We learned the Reed-Kellogg system in 9th grade. I was horrible at it, so I
guess I should say we were taught it. It wasn't until I studied grammar theory
for my CS degree that I finally understood the concept, and the symbolism of
Reed-Kellogg is still nonsensical to me. Most linguists use tree diagrams
instead.

As you imply, few English teachers actually know linguistics, or the problems
of diagramming Chomsky's "John is easy to please"/"John is eager to please",
where John is the object of the verb in the first and the subject of the verb
in the second.

It looks though that diagramming was introduced in large part because the
previous system required more rote memorization of abstract grammar rules, and
applied them only to the analysis of individual words, and not phrases.
[http://www.polysyllabic.com/?q=olddiagrams/beforediagrams](http://www.polysyllabic.com/?q=olddiagrams/beforediagrams)

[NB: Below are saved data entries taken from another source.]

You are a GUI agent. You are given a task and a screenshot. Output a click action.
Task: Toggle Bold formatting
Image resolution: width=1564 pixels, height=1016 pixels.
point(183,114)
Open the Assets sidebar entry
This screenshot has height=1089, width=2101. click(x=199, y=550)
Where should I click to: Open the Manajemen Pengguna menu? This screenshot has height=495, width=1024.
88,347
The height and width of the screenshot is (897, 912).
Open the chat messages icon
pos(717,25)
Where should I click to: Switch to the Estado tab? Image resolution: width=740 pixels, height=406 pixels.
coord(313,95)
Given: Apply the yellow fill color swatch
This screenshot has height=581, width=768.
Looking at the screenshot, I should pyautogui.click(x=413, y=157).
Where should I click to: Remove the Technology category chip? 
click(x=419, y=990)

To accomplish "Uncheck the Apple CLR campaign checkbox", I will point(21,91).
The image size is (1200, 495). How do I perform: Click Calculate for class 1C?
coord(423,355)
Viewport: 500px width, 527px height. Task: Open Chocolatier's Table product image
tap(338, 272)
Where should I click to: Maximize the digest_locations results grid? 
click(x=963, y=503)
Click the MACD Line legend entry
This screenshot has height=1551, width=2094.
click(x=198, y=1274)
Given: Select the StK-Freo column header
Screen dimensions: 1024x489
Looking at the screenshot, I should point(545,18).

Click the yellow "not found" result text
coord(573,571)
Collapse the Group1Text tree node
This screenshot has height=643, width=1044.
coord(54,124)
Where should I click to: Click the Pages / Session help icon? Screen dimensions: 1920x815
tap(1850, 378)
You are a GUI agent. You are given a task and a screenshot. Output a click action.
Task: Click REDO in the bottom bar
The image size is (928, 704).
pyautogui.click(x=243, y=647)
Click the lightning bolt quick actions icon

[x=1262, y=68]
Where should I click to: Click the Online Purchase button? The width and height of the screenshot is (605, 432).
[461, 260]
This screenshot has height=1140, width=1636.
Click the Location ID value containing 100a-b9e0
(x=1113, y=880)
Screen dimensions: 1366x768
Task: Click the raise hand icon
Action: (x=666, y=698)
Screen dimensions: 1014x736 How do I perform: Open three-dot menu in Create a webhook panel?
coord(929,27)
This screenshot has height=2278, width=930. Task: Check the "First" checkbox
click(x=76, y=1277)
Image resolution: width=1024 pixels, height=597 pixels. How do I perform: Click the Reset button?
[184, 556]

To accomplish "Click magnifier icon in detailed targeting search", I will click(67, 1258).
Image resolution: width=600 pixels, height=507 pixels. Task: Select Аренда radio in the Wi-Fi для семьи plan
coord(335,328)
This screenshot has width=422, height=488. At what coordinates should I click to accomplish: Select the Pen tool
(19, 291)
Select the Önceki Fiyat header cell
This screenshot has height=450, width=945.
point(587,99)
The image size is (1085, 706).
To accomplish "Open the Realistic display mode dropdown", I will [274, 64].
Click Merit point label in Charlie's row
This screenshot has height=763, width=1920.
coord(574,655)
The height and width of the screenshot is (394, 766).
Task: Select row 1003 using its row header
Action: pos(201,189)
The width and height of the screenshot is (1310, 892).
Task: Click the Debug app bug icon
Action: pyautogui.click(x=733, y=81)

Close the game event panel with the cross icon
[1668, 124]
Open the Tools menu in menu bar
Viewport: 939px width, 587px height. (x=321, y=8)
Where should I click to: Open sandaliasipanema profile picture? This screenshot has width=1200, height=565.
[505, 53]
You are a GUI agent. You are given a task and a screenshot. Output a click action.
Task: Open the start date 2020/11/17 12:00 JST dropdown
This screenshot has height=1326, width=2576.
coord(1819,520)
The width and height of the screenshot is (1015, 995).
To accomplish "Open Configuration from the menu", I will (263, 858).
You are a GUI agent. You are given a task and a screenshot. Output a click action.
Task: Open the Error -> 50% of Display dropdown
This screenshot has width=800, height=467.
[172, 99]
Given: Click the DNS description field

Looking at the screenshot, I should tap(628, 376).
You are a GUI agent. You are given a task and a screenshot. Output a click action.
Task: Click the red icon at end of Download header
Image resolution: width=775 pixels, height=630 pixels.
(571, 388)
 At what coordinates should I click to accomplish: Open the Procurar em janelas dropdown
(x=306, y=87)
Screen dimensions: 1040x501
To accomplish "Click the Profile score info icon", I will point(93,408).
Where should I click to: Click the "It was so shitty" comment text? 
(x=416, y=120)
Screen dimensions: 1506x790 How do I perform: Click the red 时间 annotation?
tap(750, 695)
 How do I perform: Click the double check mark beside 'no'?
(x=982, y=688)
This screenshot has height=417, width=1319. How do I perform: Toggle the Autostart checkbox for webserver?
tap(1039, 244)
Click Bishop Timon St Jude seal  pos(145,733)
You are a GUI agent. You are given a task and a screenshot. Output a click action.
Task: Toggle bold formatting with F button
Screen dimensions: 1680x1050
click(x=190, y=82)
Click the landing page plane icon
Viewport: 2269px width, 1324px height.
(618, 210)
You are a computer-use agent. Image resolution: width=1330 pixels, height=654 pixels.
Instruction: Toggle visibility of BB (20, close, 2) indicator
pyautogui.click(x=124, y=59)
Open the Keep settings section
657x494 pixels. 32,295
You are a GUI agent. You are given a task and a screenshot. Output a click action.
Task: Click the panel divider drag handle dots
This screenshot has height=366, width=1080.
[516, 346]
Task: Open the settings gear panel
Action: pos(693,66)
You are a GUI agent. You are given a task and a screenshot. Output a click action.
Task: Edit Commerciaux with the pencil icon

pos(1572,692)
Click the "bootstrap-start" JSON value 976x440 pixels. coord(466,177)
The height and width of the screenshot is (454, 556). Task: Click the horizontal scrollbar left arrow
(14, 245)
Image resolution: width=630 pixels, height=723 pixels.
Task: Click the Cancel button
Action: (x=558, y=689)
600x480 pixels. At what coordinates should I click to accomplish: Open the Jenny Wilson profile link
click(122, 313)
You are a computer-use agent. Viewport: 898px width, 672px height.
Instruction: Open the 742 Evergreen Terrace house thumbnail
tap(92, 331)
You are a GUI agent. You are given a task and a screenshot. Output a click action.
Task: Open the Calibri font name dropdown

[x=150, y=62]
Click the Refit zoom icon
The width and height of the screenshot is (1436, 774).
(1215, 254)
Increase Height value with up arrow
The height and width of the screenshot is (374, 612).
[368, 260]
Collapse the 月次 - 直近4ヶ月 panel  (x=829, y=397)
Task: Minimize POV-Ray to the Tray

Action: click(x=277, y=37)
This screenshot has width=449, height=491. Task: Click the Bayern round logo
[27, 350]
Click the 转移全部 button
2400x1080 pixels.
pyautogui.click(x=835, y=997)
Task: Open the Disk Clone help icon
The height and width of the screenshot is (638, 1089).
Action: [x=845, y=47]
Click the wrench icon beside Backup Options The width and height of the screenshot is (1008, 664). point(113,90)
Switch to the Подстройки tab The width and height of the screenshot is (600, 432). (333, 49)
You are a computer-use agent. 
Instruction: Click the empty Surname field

"there are still pedants who go around correcting others' grammar on the basis
of those outdated grammatical ideas." \-- hear hear!

------
GigabyteCoin
I will admit that this test would look daunting to "eighth grader me", but
should I feel less intelligent than the eighth graders we were producing 101
years ago?

I think it would be more fair to show a criteria of how the students were
taught back in 1912 as well.

We could easily teach children in grade 8 today to answer the following
question: "give at least five rules to be observed in maintaining good health"
(question 9 of physiology) by teaching them "the ten rules of maintaining good
health" one day in class and moving on the next.

Health class and phys-ed today consists of much more than 5, 10 or even 50
rules of maintaining good health.

Or how about question 5 in Geography: "locate the following countries that
border eachother: Turkey, Greece, Servia, Montenegro, Roumania.

If I was growing up in an Ottoman-empire-ruled world, perhaps I would be
taught exactly which countries border with Turkey for example.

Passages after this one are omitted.